Your benchmark is pretty much irrelevant because Clustrix sells hardware appliances, not the software standalone.

Edit: That's not to say MongoDB didn't fail your benchmark. But the issues you highlight (single mutex) are known. Test against a real database and your results don't look that impressive for a 10 node setup.

All that said, Clustrix looks great. Just make it available sans-hardware.

Last time I heard, twitter still uses MySQL for the statuses (tweets) table. They did have a plan to migrate to Cassandra, but didn't go all the way through with it. So I find it hard to agree with "you just can't scale those". It may be a lot of work, but for some applications you can scale them.

Edit: twitter cassandra link (don't know if this is the latest): http://engineering.twitter.com/2010/07/cassandra-at-twitter-...

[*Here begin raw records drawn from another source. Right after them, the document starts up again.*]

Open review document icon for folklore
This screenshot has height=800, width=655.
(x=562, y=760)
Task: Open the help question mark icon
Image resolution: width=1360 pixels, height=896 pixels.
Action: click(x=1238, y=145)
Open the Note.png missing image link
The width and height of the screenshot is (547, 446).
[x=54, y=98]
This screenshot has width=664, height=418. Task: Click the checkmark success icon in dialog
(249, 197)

It's worth noting that Twitter has built a lot on top of MySQL to get to the scale they're at. Take FlockDB for example, https://github.com/twitter/flockdb

So I guess that statement should be written as "you can't scale with just those". :)

You can't scale MySQL/PostgreSQL? Care to expand? (Although Facebook's schema is likely an abomination flying in the face of every normalized form, it does run on MySQL. And it's not like throwing PostgreSQL on a big box doesn't go far.)

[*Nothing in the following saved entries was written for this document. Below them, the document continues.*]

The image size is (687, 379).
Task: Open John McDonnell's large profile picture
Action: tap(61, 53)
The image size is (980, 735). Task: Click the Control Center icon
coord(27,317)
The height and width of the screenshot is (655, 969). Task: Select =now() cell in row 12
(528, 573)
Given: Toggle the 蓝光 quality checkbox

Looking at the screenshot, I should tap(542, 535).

I was going to make the same comment. Even very profitable companies are usually price sensitive so +1 for open source.

Profitable companies have usually figured out that it's better to buy a solution that solves their problem rather than: (a) pay for engineer time to integrate a solution that isn't quite right, (b) take the opportunity cost hit while waiting for (a) to be done. These costs can pretty quickly dwarf the purchase costs of licenses and hardware. Of course if there's a free solution that just slots right in, double bonus, but for the most part the cost of hardware/software is noise next to the cost of people to maintain it.

Winning a benchmark against MongoDB on a non-trivial workload is a little bit like winning the special olympics.

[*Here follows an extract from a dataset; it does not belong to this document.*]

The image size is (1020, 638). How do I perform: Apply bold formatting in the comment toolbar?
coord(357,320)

I'd be more curious to see how Clustrix performs against Cassandra, Riak or HBase in their respective domains. Those seem to be the more serious contenders when it comes to "Big Data".

Would you care to elaborate? Seriously, do you have any pointers or benchmarks for a Mongo vs Cassandra vs X comparison that isn't purely anecdotal, and which takes the relative strengths of each into account in a robust way? A lot of blog posts with performance numbers seem anecdotal or loaded towards one option over the other.

I'm excited by some of the underlying technology in Mongo and its ilk (gossiping protocols, etc.), but there's no doubt that they require different programming techniques than traditional RDBMS. Bit like apples and oranges, isn't it?

EDIT: I noticed you changed RDBMS to "big data". I'm still curious if you have any pointers to fair benchmarks though.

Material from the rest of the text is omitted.